With the pending Mirage closure next week, Las Vegas will has lost a lot of hotel rooms in a short amount of time. According to a Nevada-based gaming analyst company, two of the largest casino operators on the Las Vegas Strip are poised for substantial economic gains following these closures.
That equity research company, CBRE Group, believes their data shows that the shutdown of the Tropicana Las Vegas in April, as well as the Mirage closures on July 17th, will create a favorable market for Caesars and MGM. Losing both of these popular resorts means the removal of nearly 1,500 rooms from the Tropicana and over 3,000 rooms from the Mirage. That’s a lot of inventory gone in a short amount of time.
Collectively, the shut down of both resorts constitutes nearly a 5% percent reduction in the hotel supply along the Las Vegas Strip. The decrease in available rooms is expected to drive up average daily hotel rates. The research group believes that , given their substantial mid-tier room inventory, Caesars and MGM are well-positioned to capture the displaced demand from the Tropicana and Mirage closure.

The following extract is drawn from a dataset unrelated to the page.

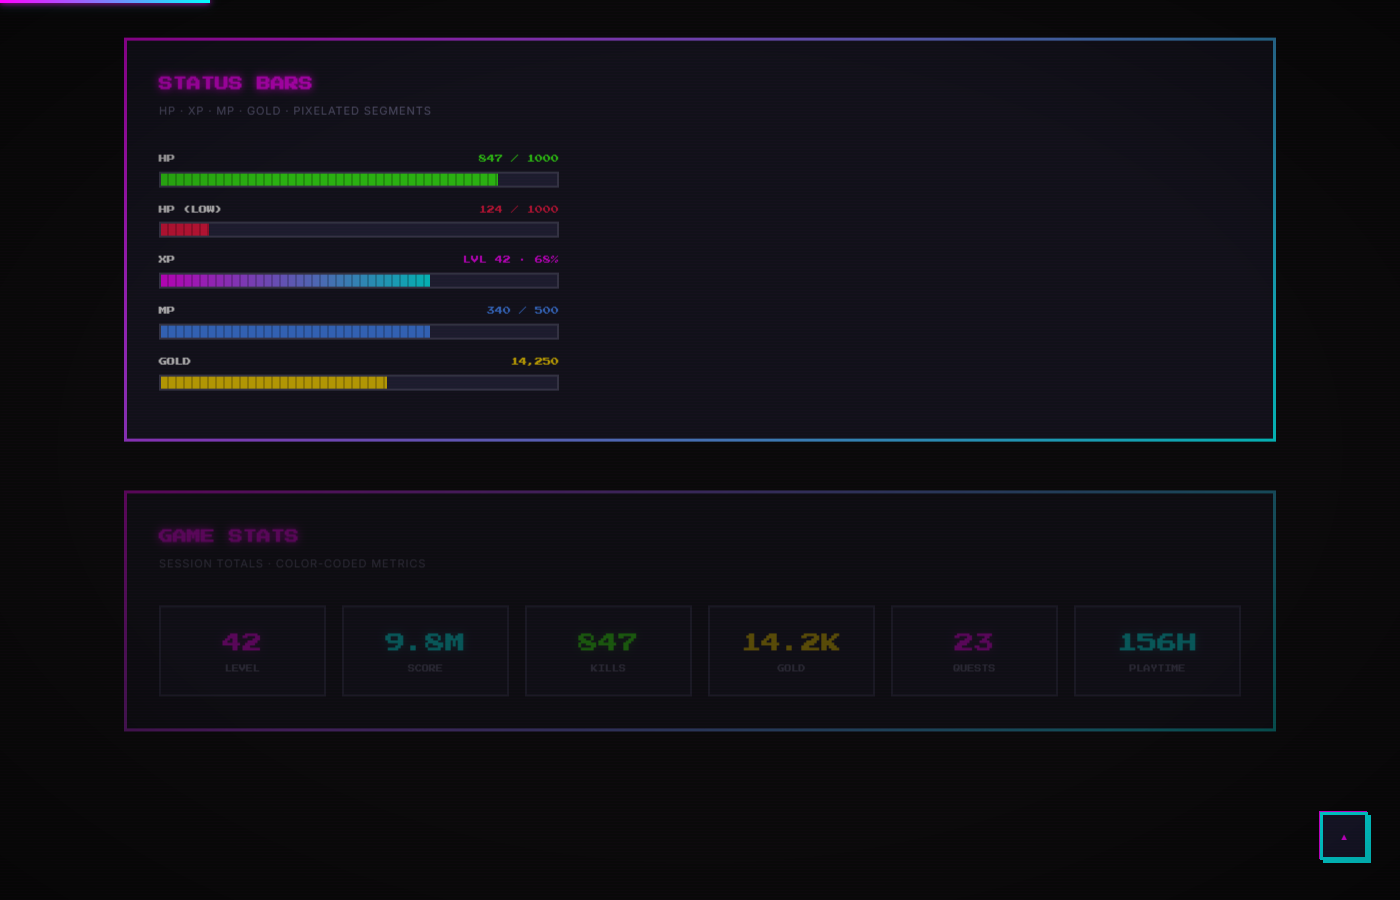The width and height of the screenshot is (1400, 900).
Task: Click the 124 / 1000 low HP value
Action: tap(518, 209)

MGM, which oversees more than 37,000 rooms across the Vegas Strip—representing over 40% of the total supply—anticipates benefiting significantly. Analysts suggest that the increased demand could potentially add between $70 to $100 million to MGM’s bottom line. Meanwhile, Caesars, with over 20,000 rooms on or near the Strip, comprising over 22% of the total supply, could see an additional $30 to $50 million in revenue as a result.